2011年のFSC総会で可決された動議を受けて、FSCでは社会・経済・環境会員のバランスをとったワーキンググループを結成し、管理木材制度の大幅な改定を行ってきました。
2014年9月8日のFSC総会のサイドイベントで、FSCは管理木材制度改定の現状を共有しました。原文のニュースはこちらです。
7つの規準文書(指針・規格)が改定されており、これらに対しては最近2度目のコンサルテーションが行なわれました。FSCでは現在寄せられたコメントを確認しているところです。主な規格は2015年3月の理事会にて承認される見通しです。

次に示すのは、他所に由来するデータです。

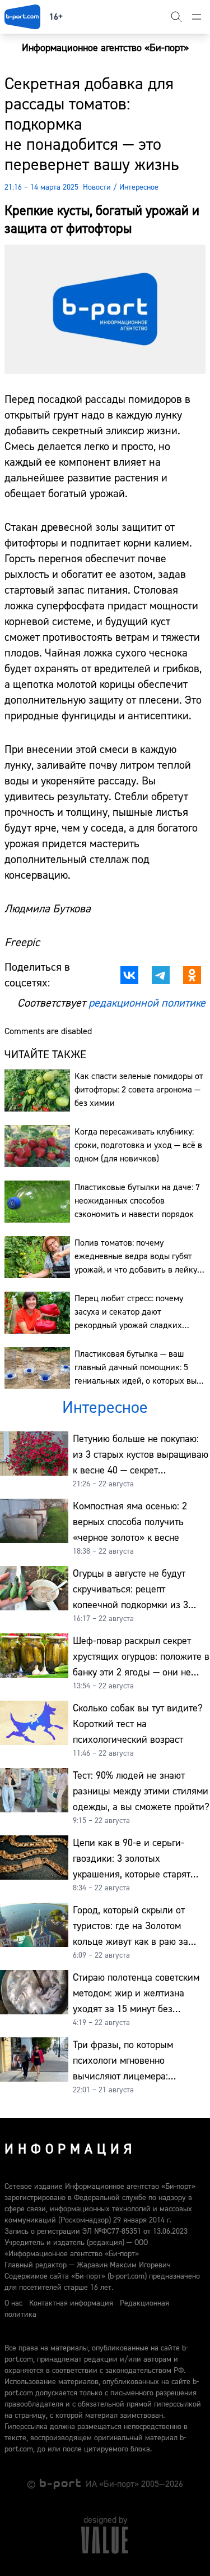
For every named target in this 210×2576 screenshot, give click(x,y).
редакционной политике (147, 1003)
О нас (13, 2303)
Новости (97, 187)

主な変更:FSCがナショナルリスクアセスメントの主導権を握る
管理木材のリスク評価は、認証取得者ではなくFSCがナショナルリスクアセスメントという形で行なうことになりました。これは各国のナショナルオフィスにとって非常に大きなタスクとなります。結果はGlobal Forest Registryに集約されます。
ナショナルリスクアセスメント作成のための手順書は今年11月の理事会で承認される見込みです。同時にFSCでは従来のルールから新しいルールへ移行するための方法を検討しいています。ナショナルリスクアセスメントの存在しない国から管理木材を調達している場合、2017年末までは認証取得者自身による暫定リスクアセスメントを実施するという選択肢があります。
その他の重要な変更
規格そのものがデューデリジェンスを基にしたモデルとなっています。これは欧州木材規制のアプローチと類似しています。これにより効果的かつ柔軟にリスクの低減ができるようになります。
その他の主な変更は、管理木材の仲介・流通のみをしている会社は認証取得の必要がなくなります。このことは現在改定されているFSC CoC規格に反映されます。
解決していない議論
サイドイベントでの議論は移行期間に集中しました。経済会員は、新しい管理木材制度がまだ作られている途中であり完成していないため、新しい要求事項への移行期間について懸念を表明しました。また移行期間のルールが複雑すぎるという指摘もありました。環境、社会会員の代表からは移行期間について過去に何度も妥協してきたという話もありました。これらの議論の後に行なわれた非公式な投票では社会・環境・経済すべての会員の大多数が移行期間の延長を希望していることが分かりました。
その他に解決していない議論が2つあります。1つ目は伝統的な権利の侵害のリスクがある場合の、事前に十分な情報を与えられた上での自由意思に基づく合意に関する要求事項です。2つ目は手つかずの原生林から管理木材を調達することに関するものです。